Adailtom Alves Teixeira[1]
Fazer arte no Brasil não é
algo fácil, nunca foi. Fazer teatro de rua, mais difícil ainda. Seja pela
ausência de políticas públicas específicas, seja pelas perseguições (atualmente
Curitiba no Paraná os artistas vêm sofrendo perseguições devido a um Decreto
Municipal que interdita o principal espaço, onde já é tradição a arte de rua
dialogar com seu público), seja devido ao preconceito, dentre outras tantas
coisas. Por isso quando um coletivo teatral, como o Oigalê, chega a duas
décadas de existência e com um repertório ativo, temos muito o que comemorar e
parabenizar. Existir fazendo arte em nossos tempos, já é um ato de resistência.
O Negrinho do Pastoreio. Foto Thiago Alves |
Criado na virada do milênio,
em 1999, o grupo Oigalê chega a duas décadas realizando duas circulações em seu
estado, Rio Grande do Sul, uma pelo interior e outra na capital, Porto Alegre, totalizando 20 apresentações.

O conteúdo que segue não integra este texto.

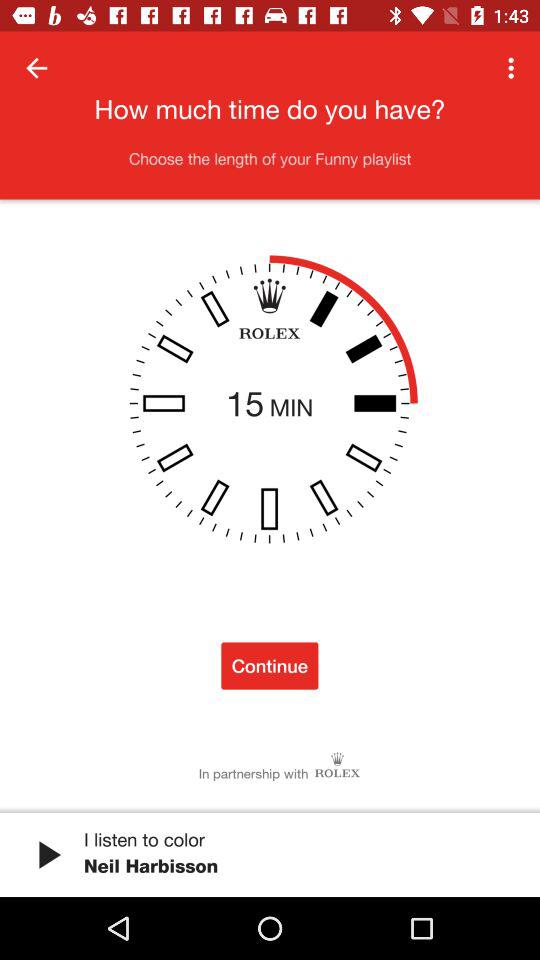
open continue icon (269, 665)
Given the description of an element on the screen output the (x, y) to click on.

No repertório, espetáculos que participaram de diversos festivais, projetos e
percorreram o Brasil: O Negrinho do
Pastoreio e Circo de Horrores e
Maravilhas. O primeiro é uma história popular dos pampas e que dispensa
apresentação, levada à cena com uma leitura toda especial e que dialoga com o nosso
tempo, afinal crueldade e preconceito parece ser uma marca que não conseguimos
abandonar na história da sociedade brasileira. Destaque para a utilização das
pernas de pau, em que os integrantes apresentam uma técnica apuradíssima.

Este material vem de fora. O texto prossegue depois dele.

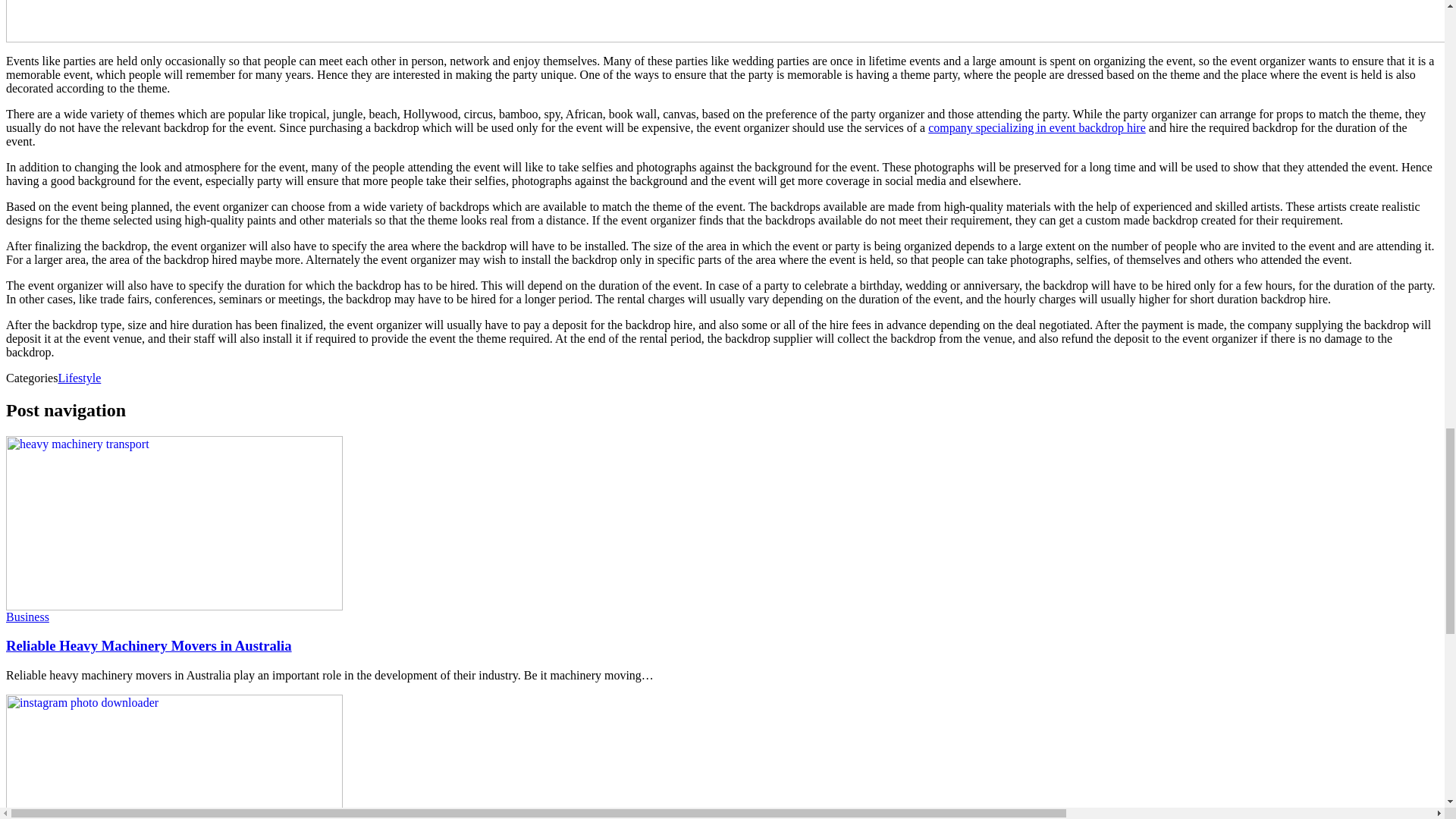
Lifestyle (79, 377)
Business (27, 616)
Reliable Heavy Machinery Movers in Australia (148, 645)
Reliable Heavy Machinery Movers in Australia (173, 605)
company specializing in event backdrop hire (1036, 127)
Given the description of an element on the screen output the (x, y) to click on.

Aliás, no meu ponto de vista, apenas três grupos utilizam as pernas de pau em
cena não apenas para chamar atenção do público ou como forma de agigantar os
atores, mas sim como elemento que faz parte do corpo dos atores, permitindo
criações inventivas em cena. Os grupos, todos são do teatro de rua são: Cia de
Mystérios e Novidade do Rio de Janeiro, Ás de Paus do Paraná e os gaúchos da
Oigalê. No espetáculo O Negrinho do
Pastoreio, o apuro técnico faz com que vejamos outros seres em cena,
criando uma plasticidade toda especial.
O segundo espetáculo, Circo de Horrores, revisita alguns
números bastante utilizados no início do século passado, em que o diferente era
motivo da diversão, propõe, portanto, uma reflexão sobre o tema, mas de forma
lúdica e para todos os públicos. Um dos destaques do espetáculo, fica por conta
da interpretação das duas atrizes, que não só fazem todas as personagens, como
ainda realizam a tradução em libras, criando toda uma expressividade belíssima,
ao mesmo tempo em que permitem acessibilidade à comunidade surda. Este é o
último espetáculo criado por essa trupe, que, ao velho modo de seus ancestrais,
irá mambembar por ruas, parques e praças do
Rio Grande do Sul, graças a um
projeto contemplado no Fundo de Apoio à Cultura.
Circo de Horrores. Foto divulgação |
Além das apresentações
gratuitas, a cada apresentação o grupo realizará conversas sobre o fazer
artístico, uma possibilidade de ampliar a troca com seu público e com outros
artistas. Em nosso tempo histórico, toda possibilidade de diálogo deve ser
enaltecido e incentivado, e como as apresentações, é certo que despertarão
questionamentos e reflexões, uma conversa após, pode representar mais uma
brecha para romper com preconceitos, encurtar distâncias e estreitar laços
afetivos. A rua, ao longo da história, tem servido a isso e não apenas como
espaço de deslocamento, por isso deve ser vista também como local de fruição
das artes, do encontro com o outro, de construção e do respeito às diferenças.
Respeito que, é certo, os dois espetáculos do Oigalê levarão a todos que os
encontrarem nessa circulação.
Maiores informações sobre o
grupo e o projeto poderá ser obtido no sítio eletrônico oigale.com.br. Vida longa
ao Oigalê. Evoé!
[1] Professor do
Curso Licenciatura em Teatro da Universidade Federal de Rondônia; Mestre em
Artes pela Universidade Estadual Paulista-UNESP; articulador da RBTR;
integrante do Teatro Ruante de Porto Velho/RO.